Yesterday afternoon, we resized one of our Linode instances (CentOS 5.7, 64-bit) from a 4GB instance to 12GB. Immediately following that reboot, I noticed that memory usage for buffers was insanely high – higher than I've ever seen on any machine I've touched. Even on my most heavily-used servers, I rarely see buffer usage exceed ~200MB. On this server, the current buffer usage is two orders of magnitude higher than before we resized and rebooted.

Here is the a munin memory graph with data pre and post migration:

Munin Mempory Graph

Data that munin is displaying is corroborated by the output of "free":

[erik@host ~]$ free -m
             total       used       free     shared    buffers     cached
Mem:         11967      10146       1820          0       7374       1132
-/+ buffers/cache:       1639      10327
Swap:          255          0        255

Now, I'm well aware of the kernel's usage of unused memory for cache, but my understanding of buffers is that buffers are different. They're used to temporarily store writes until they've been committed to disk. Is that a correct understanding? This server has very little disk IO (it's an apache/php webserver, DB is elsewhere, so only IO of substance are access_logs), and as such, I'd expect buffer usage to be quite low.

Here is a network traffic graph for the same time period:

enter image description here

As you can see, there is no substantive change in traffic before and after the resize.

During the reboot, three things changed that I know of:

  1. We picked up 4 additional cores that Linode gave out earlier this week, bring the total cores to 8.
  2. We're on the "Latest 64 bit" kernel, which is now 3.7.10-x86_64-linode30. Previously we were on 3.0.18 I believe.
  3. We went from 4GB RAM to 12GB.

Of these changes, my hunch is that it was the new kernel that is causing the increased buffer usage. Unfortunately, at the moment, we can't take another downtime hit to downgrade to an earlier kernel, though that may end up being necessary if I can't get this buffer usage sorted out.

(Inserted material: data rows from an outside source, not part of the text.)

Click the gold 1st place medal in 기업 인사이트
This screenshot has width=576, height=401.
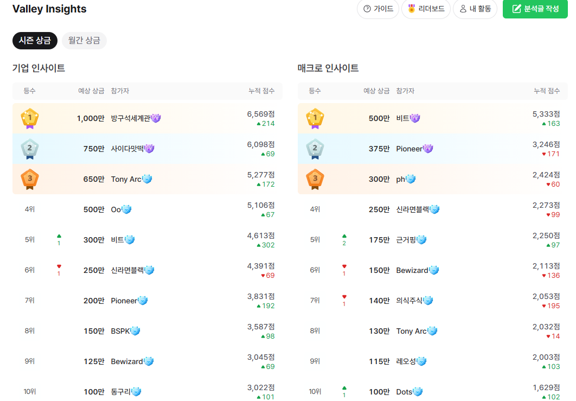pyautogui.click(x=30, y=118)
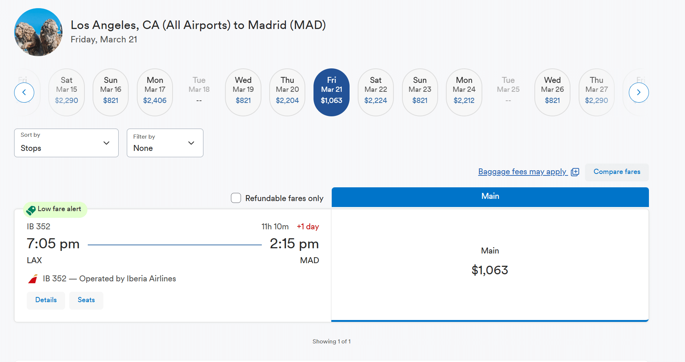Pick Sat Mar 22 $2,224 date
The height and width of the screenshot is (362, 685).
click(376, 92)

With that, I have a couple questions:

  1. Are any of you running the 3.7.10 kernel and if so, have you seen a similar change?
  2. What tools are available to inspect the kernel buffers and their sizes?
  3. I assume that, like cache, the kernel will release this memory when other applications need it. Is this correct?

Best Answer

To clarify this point:

[Buffers are] used to temporarily store writes until they've been committed to disk. Is that a correct understanding?

No, that's not right.

You seem to understand the concept of cache memory. When a file is read from disk, the file is kept in memory as cache. If an application needs to access this file again, then access comes from RAM which is fast, as opposed to accessing the file again from disk, which is slow.

If an application needs to write to this file, then the write is performed on the file in RAM, which is fast, and the kernel marks those memory pages as "dirty". As far as the application's concerned, the write is complete and the app can get back to doing whatever it does.

The kernel handles flushing dirty pages out to disk later on. You can force a flush of all dirty pages with the sync command, or you'll see the flushing daemons (pdflush or bdflush) wake up from time to time.

You can see the amount of dirty memory at any time with cat /proc/meminfo | grep Dirty.

To correct your understanding, both clean pagecache (files which have been read) and dirty pagecache (files waiting to be written to disk) are counted as "cache" by Linux.

File cache can be freed if processes request more virtual memory allocations. Shared memory segments and tmpfs are also reported as "cache", but these cannot be freed like file cache can.

Usually "buffers" are memory allocations by running processes. Have a look in top -a or similar and see what process is taking up most of the RAM.